# I want to make a radius jig on a router table



## hawkeyefxr (16 Apr 2020)

I have got back into making Solitaire boards. Previously i have mounted them on a sheet of 10mm ply and clamped it to the router table with a centre point so the board rotates, the problem is that this restricts the cut vertical movement which means i have to take two bites at machining a round. 

What i have thought of doing is using a short length of 6mm*20mm bar, the router table will be machined to accept the so it slide giving me adjustment to use different diameter boards. A 6mm dia bar threaded at the end so that it screws into the square bar from the underside. The problem is this could weaken my router table top. 

My router table is home made and i have had it for many years and for me is perfect (except for the radius cut lol) It's thickness is 1 1/4".

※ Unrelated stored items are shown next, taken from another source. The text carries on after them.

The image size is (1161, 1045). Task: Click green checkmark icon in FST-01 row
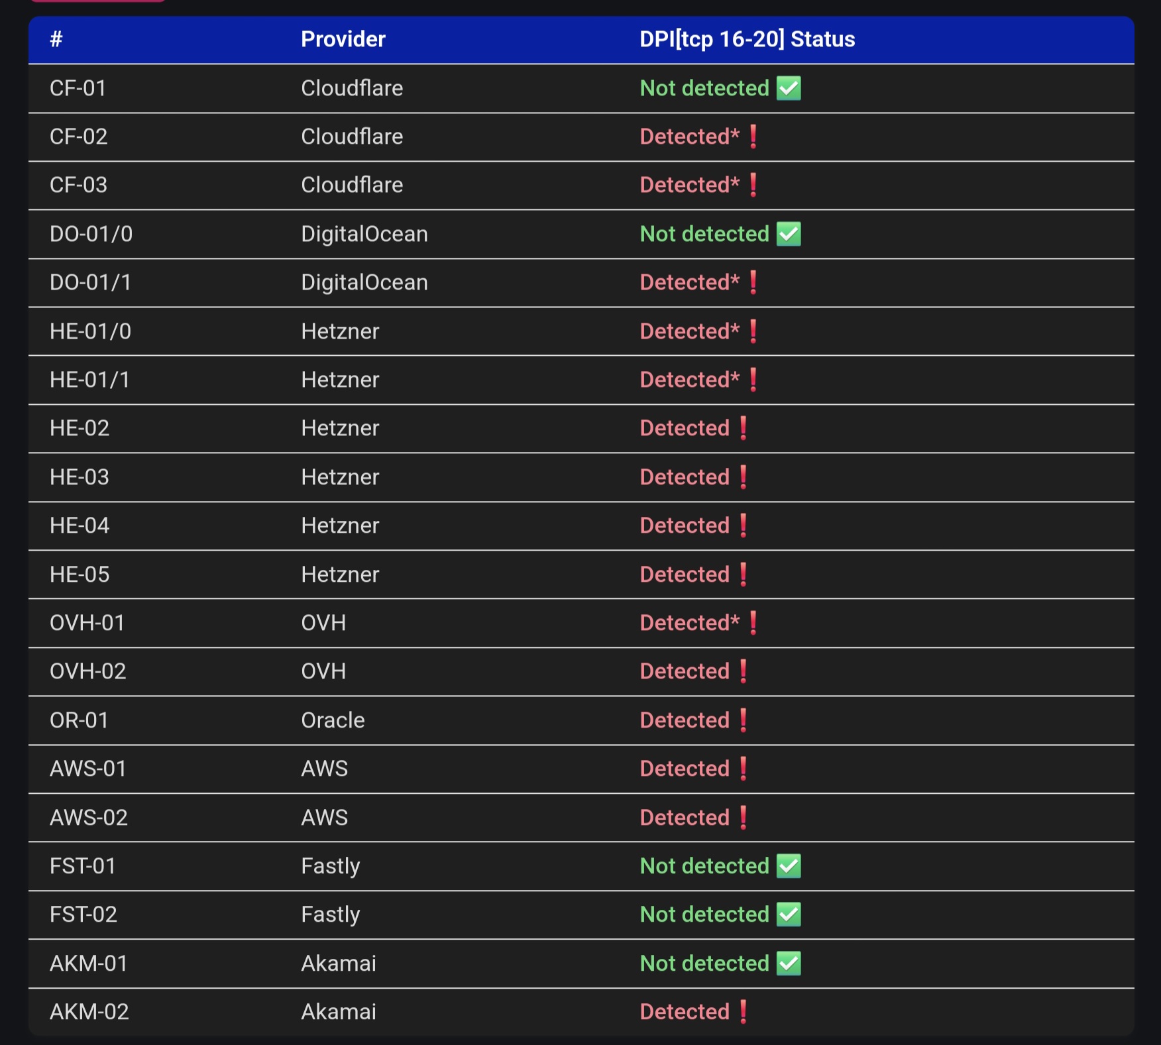click(789, 866)
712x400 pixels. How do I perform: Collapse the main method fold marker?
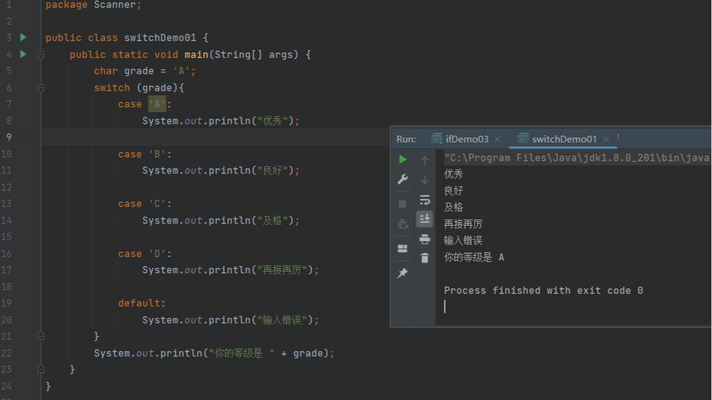pyautogui.click(x=41, y=55)
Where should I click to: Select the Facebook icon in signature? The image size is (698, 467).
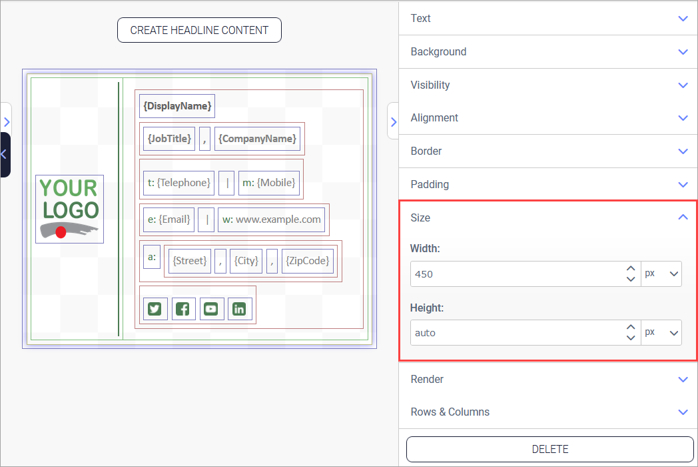(x=182, y=309)
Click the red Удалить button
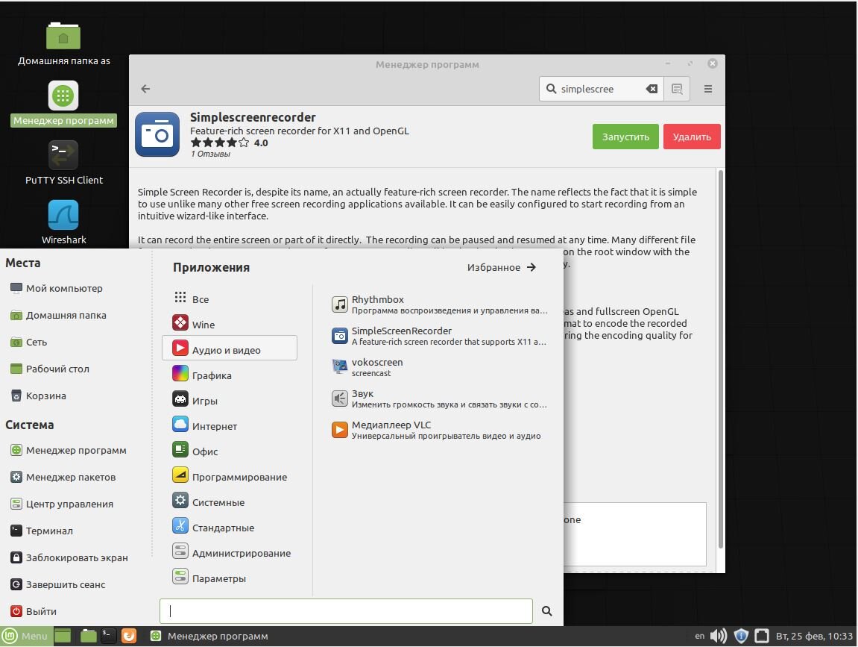858x647 pixels. 692,137

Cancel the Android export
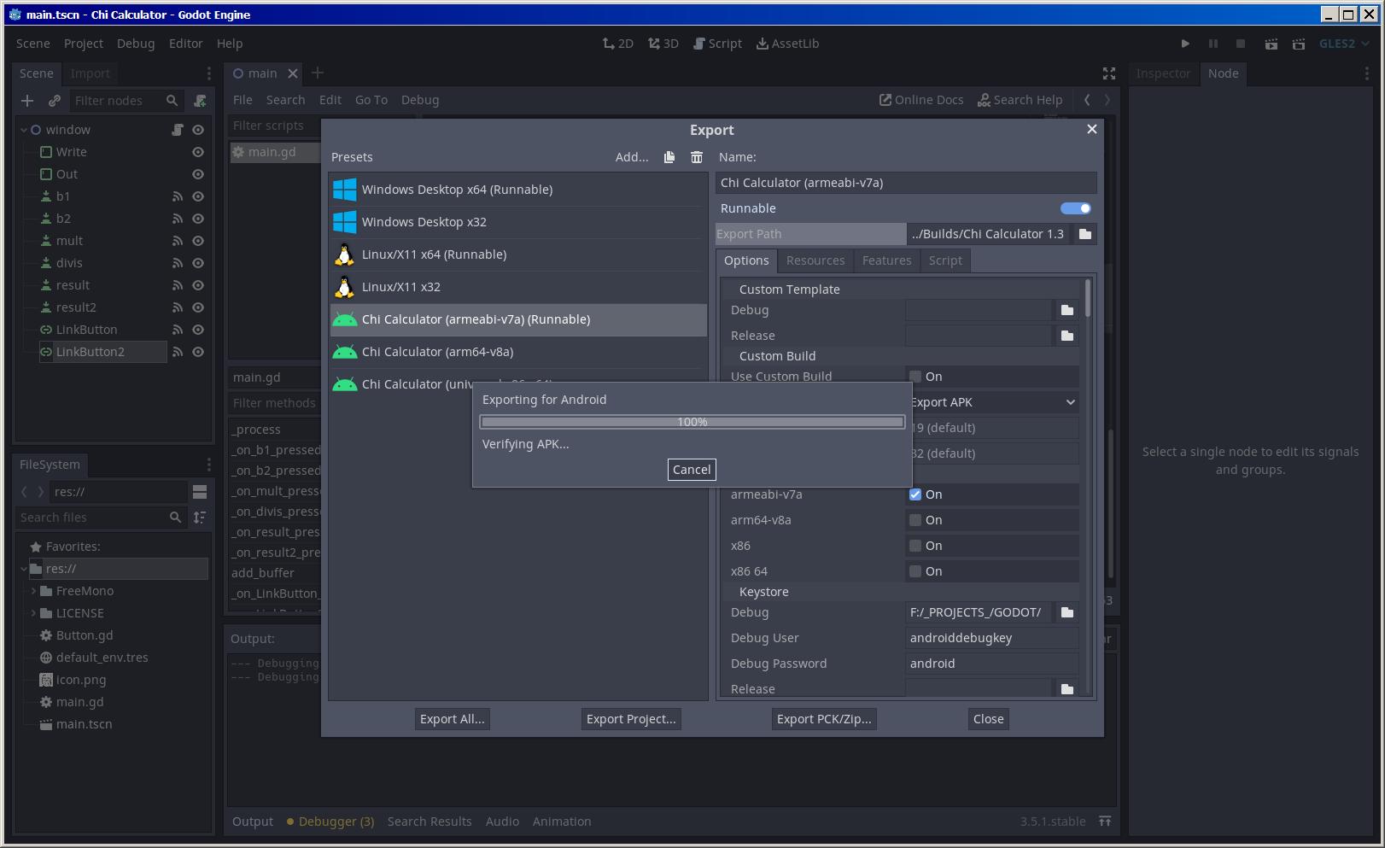692,470
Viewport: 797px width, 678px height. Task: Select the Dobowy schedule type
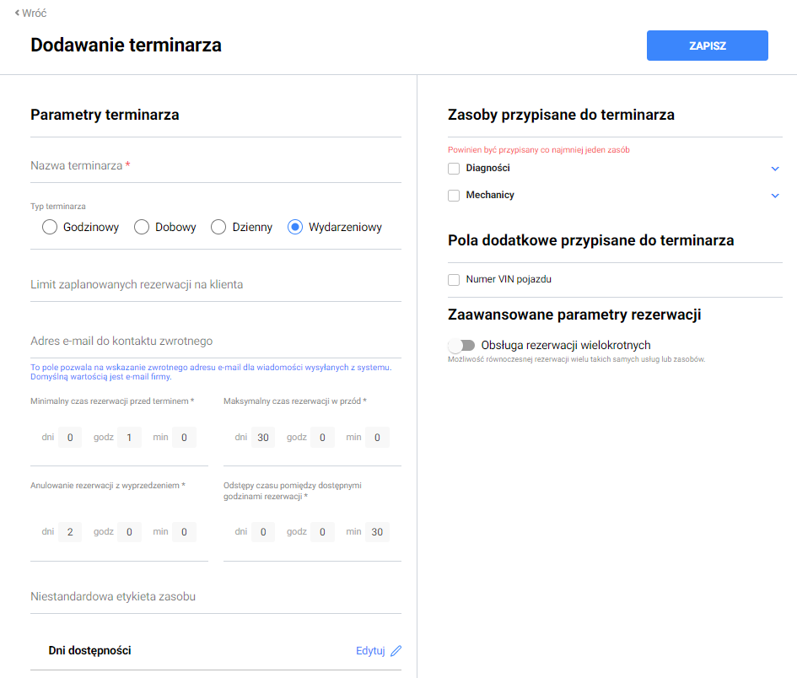(x=142, y=227)
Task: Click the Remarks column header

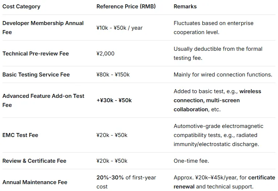Action: click(x=185, y=7)
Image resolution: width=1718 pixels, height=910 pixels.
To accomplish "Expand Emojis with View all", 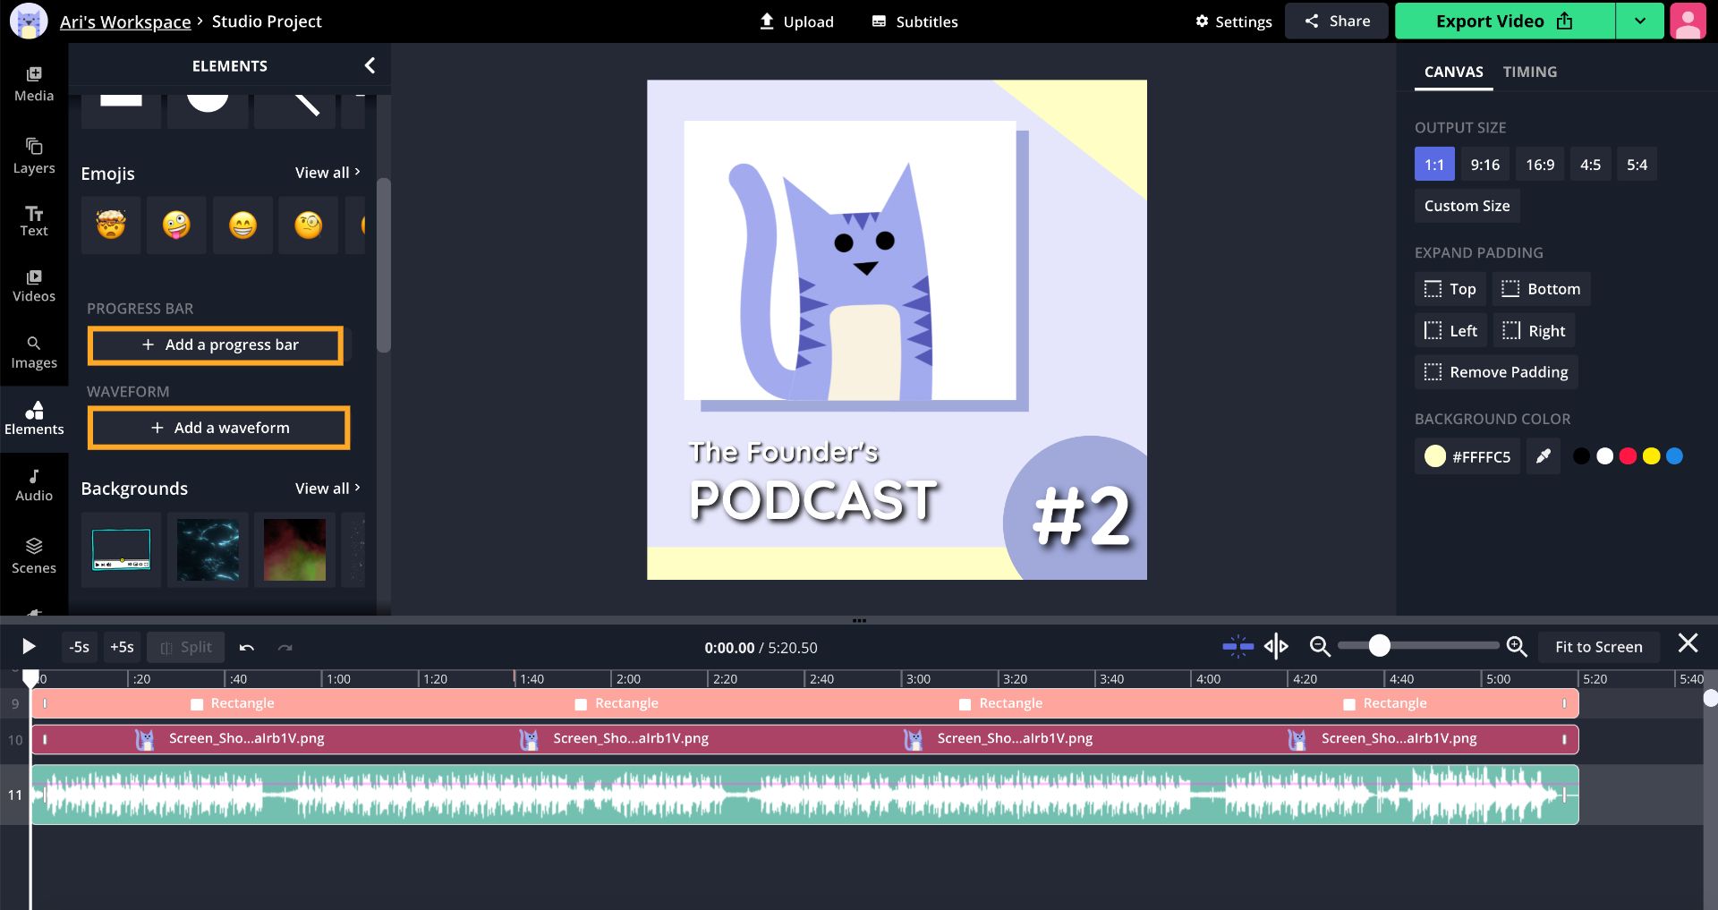I will (327, 173).
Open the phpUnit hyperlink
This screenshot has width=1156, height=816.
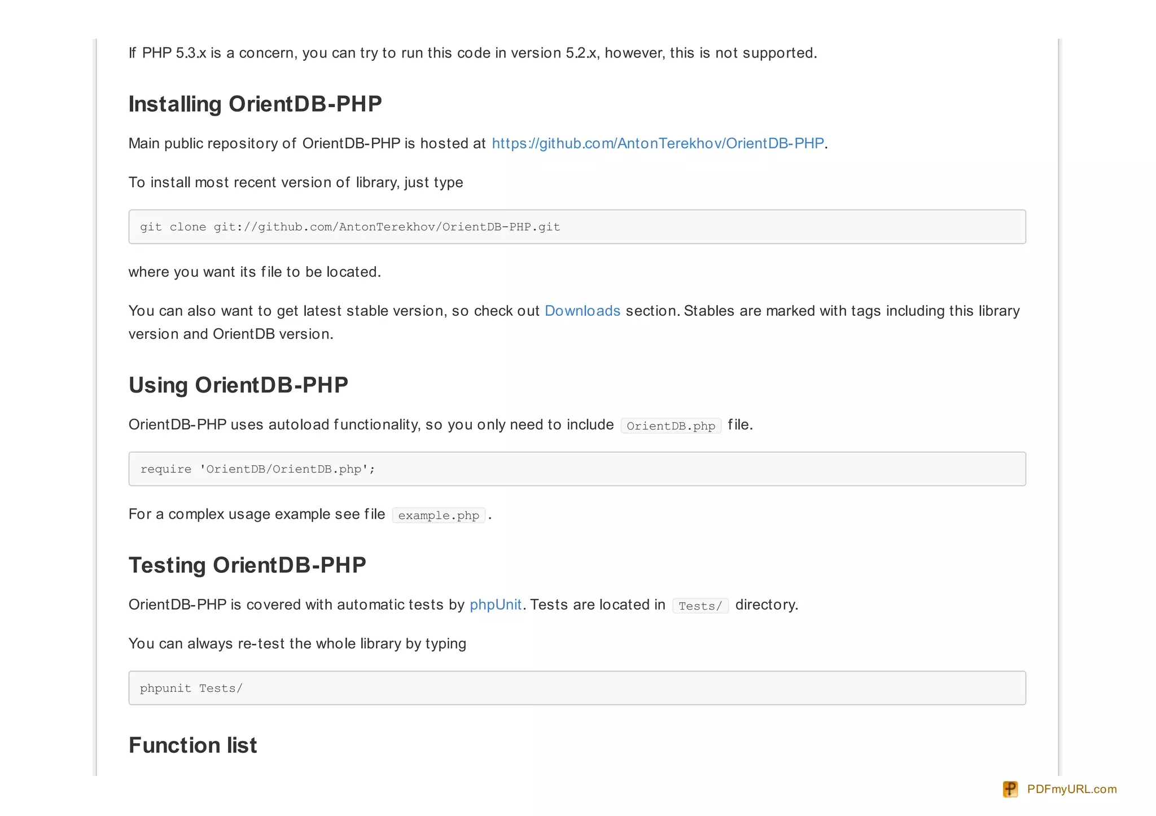pyautogui.click(x=495, y=605)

This is in my head so have no drawings .

Has anyone done something like this, anyone have a better idea, any ideas really

Cheers


----------



## Steve Maskery (16 Apr 2020)

Have I got this right, you are trying to make disks on the RT?
If so, I have an excellent jig. I wish I could claim to have designed it, but I didn't. I can't remember the name of the guy who did. But it is excellent, it really is. It runs in a mitre slot, but if you don't have a mitre slot you can run it against the edge of your table. It is infinitely variable from as small as you can handle to, well, how much stability have you got?
I'll take some pics tomorrow.


----------



## Yojevol (16 Apr 2020)

Without some pics I don't quite understand your present method, particularly the restriction of vertical cut movement. However, that aside, I would think you have trouble in getting a clean cut as for half of the revolution of the blank you will be cutting 'uphill' against the grain thus risking tearout. The way round this is to turn the blank over every 90 degrees of its rotation so the cutter is always cutting 'downhill'.
I have been doing something similar to this in recent times in producing gear blanks for my clock making activities. For this I've used my disc sander. As with your system, I clamp a sheet of ply to the sander table. I have a vertical brass rod mounted in the ply to take the roughly cut gear blank. I then adjust the position of the ply sheet such that the sanding disc is just biting into the blank. Rotating the blank produces a nice clean disc.
Brian


----------



## hawkeyefxr (17 Apr 2020)

Steve Maskery":2r2wsrm5 said:


> Have I got this right, you are trying to make disks on the RT?
> If so, I have an excellent jig. I wish I could claim to have designed it, but I didn't. I can't remember the name of the guy who did. But it is excellent, it really is. It runs in a mitre slot, but if you don't have a mitre slot you can run it against the edge of your table. It is infinitely variable from as small as you can handle to, well, how much stability have you got?
> I'll take some pics tomorrow.






Look forward to the pictures, cheers


----------



## hawkeyefxr (17 Apr 2020)

Yojevol":3jww7jvg said:


> Without some pics I don't quite understand your present method, particularly the restriction of vertical cut movement. However, that aside, I would think you have trouble in getting a clean cut as for half of the revolution of the blank you will be cutting 'uphill' against the grain thus risking tearout. The way round this is to turn the blank over every 90 degrees of its rotation so the cutter is always cutting 'downhill'.
> I have been doing something similar to this in recent times in producing gear blanks for my clock making activities. For this I've used my disc sander. As with your system, I clamp a sheet of ply to the sander table. I have a vertical brass rod mounted in the ply to take the roughly cut gear blank. I then adjust the position of the ply sheet such that the sanding disc is just biting into the blank. Rotating the blank produces a nice clean disc.
> Brian




I know my description is hard to visualise. The vertical cut movement is the plunge cut, I use the fine adjuster on my Elu MOF96 and i run out of movement and have to reset with a shorter bit of studding in the depth stop (even that sound hard to understand). 
Your last paragraph sounds like what i am doing where the pivot point is mounted to the ply. Your also right in that as i rotate my disc the cutter travels through end grain then with the grain. I screw a piece of 1*1 to the back of my 12in disc so my fingers are a long way from the cutter as it emerges through the disc.
My discs thickness can be up to 1in thick as well, i do stop about every three rotations and clear the dust away.
I would like to see you setup if possible.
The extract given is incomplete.